Tuesday, June 10, 2008

Tears

It's 5:00 a.m. and I've been up since about 3:30 -- giving my spot in the bed to Josh who "couldn't sleep" and getting up to feed and let the dogs and kitties out to ramble. I decided to read and answer emails (there have been so many kind words) and read my blogs that I have on feed.

The final one I read was my husbands blog: A Dad's Adoption Story. It was the thing that broke me. I am sitting here in tears. If you have time, click over and read it.

What a wonderful man I married -- what a great father and what a man after God's heart. I am amazed, in awe and in love. I so pray that God gives him this baby girl he dreams of -- that our entire family dreams of. What better father could she have. In all his and my imperfections as people and parents, a child can never say that we don't offer never-ending love.

Speaking of dreams, I suppose all the emotion of this journey and adoption came out subconsciously last night as I dreamed about our daughter. The last dream I had about a daughter was the night our first little referral was born. It remains to be seen if this is the case this time.

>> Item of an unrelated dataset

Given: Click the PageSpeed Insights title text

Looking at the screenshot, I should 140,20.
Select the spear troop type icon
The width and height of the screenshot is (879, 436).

My appreciation to "my friend" (Kevin jokes that they are "his friends" too), Sharon, who brought the remainder of our dinner last night -- dessert and drinks. I'm eating one of her cookies right now -- YUM, comfort food. The lasagna "my friend" Jennifer brought was MOST excellent and we are looking forward to finishing it off today for lunch. THANK YOU!!!

1 comment:

Jeanne said...

Maria, your blog has the best possible name, because you share your heart with us every day. It is such a gift to the rest of us. I dreamt of my referral last night as well--maybe they were both born!